After Wednesday’s close, the overseers changed the Global Industry Classification Standard database designation of individual securities. The adjustment will show up starting Thursday for any index compiled by MSCI, while S&P Dow Jones indexes won’t reflect the changes until after the close of trading on Sept. 16, as part of a quarterly index rebalancing, an S&P spokesman said
State Street Corp. is one of several ETF sponsors that must react to the actions. It has two securities that will be affected — the $16.2 billion Financial Select Sector SPDR, or XLF, which it created in December 1998, and the much smaller Real Estate Select Sector, or XLRE, started in October. On Sept. 16, the company will shift about $3 billion from XLF to XLRE to rebalance the funds, reducing XLF’s assets to $13 billion while raising XLRE from little more than $100 million, according to ETF.com.
The step will propel the 11-month old XLRE to the ranks of the five largest U.S. real estate ETFs by assets, next to products from Vanguard and BlackRock Inc. State Street itself has four others that track real estate.
“Certainly this is a means of growing XLRE,” Mazza said.
One thing the reshuffling isn’t spurring is the creation of a lot of new ETFs to reflect the classification. Many sponsors are waiting to see how investor preferences coalesce.
“Speed to market isn’t necessarily our game,” said Rich Powers, head of ETF product management at Vanguard Group, which has the largest real estate ETF, the $36 billion fund that trades under VNQ. “Theoretically, there could be an advantage to being the first mover, but we’ve seen time and time again in the ETF and fund industry that it’s not necessarily the first firm to move but rather the quality product that ends up winning the day.”
Still, Vanguard will be affected. Its $3.6 billion financial industry fund, which trades under VFH, will liquidate its REIT holdings to conform to the changes within its benchmark, the MSCI World Index, according to a spokesman.
At BlackRock, the world’s leading ETF provider that has nine funds available to U.S. investors that fall into the real-estate category, there’s been some internal weighing of the merits of launching a new one, said Ruth Weiss, head of the U.S. iShares product team.
“We look at this and think, ‘What are our clients looking for? What does this change mean for them in the way that they’re managing their portfolios and do we have the tools that meet them?,”’ she said.
BlackRock says its largest financial sectors ETF, which trades under IYF, won’t change.
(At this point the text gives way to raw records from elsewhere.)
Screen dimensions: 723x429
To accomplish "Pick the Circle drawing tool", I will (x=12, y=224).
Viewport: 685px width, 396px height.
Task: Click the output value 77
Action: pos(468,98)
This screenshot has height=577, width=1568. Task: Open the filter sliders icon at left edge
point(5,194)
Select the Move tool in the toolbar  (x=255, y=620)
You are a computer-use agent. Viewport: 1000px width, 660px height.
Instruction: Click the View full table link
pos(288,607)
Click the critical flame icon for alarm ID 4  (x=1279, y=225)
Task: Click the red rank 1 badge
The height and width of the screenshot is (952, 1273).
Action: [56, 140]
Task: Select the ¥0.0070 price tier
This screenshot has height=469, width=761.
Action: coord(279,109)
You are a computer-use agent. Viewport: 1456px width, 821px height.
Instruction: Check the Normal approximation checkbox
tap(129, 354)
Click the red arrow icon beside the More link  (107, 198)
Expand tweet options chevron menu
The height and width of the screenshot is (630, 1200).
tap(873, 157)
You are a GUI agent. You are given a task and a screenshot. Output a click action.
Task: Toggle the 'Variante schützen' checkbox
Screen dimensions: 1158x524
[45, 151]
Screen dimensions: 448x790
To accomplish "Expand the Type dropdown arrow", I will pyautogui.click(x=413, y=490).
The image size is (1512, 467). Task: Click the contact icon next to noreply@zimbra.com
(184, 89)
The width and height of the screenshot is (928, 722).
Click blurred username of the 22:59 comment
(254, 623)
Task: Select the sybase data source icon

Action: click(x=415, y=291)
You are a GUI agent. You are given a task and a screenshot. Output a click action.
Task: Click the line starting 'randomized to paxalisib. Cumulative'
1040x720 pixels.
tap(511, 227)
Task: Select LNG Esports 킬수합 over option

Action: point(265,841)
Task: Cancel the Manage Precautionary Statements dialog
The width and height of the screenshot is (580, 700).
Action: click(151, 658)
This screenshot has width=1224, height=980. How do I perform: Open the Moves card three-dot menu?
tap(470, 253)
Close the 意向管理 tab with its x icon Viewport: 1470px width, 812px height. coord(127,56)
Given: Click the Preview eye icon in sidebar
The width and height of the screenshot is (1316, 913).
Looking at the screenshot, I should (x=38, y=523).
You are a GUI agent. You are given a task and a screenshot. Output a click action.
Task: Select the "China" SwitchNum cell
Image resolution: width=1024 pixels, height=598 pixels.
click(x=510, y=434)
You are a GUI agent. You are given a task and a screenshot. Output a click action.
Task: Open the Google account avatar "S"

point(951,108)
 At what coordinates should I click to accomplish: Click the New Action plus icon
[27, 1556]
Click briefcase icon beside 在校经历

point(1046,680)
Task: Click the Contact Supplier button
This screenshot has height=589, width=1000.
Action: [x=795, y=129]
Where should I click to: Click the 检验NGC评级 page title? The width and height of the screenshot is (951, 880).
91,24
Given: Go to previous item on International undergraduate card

It “follows a benchmark that does not use the GICS classification scheme and will continue to include real estate securities,” spokesman Paul Young said in an e-mail.
Even if other issuers decide not to introduce new real estate ETFs, the shake-up in the S&P 500’s industry classifications and the MSCI indexes could have implications for a host of funds, said Sullivan of Brown Brothers Harriman.
“There’s going to be an impact on the funds that are either more broad market-focused that may have slivers of these REIT holdings as part of a financial allocation or these more sector-based financial-oriented funds and what that’s going to mean for their performance,” he said. “It’ll be very interesting to see how this plays out over the next few months.”
For a change that’s been years in the making — discussed at S&P Dow Jones Indices as long ago as 2011, formally announced in 2015 and implemented a year later — it’s more indicative of how much the U.S. corporate landscape has evolved since some indexes were created in the 1870s, said Howard Silverblatt, a senior index analyst at S&P.
“The overall change, it’s an editorial comment to some degree,” he said. “It is a significant change in the culture of investing.”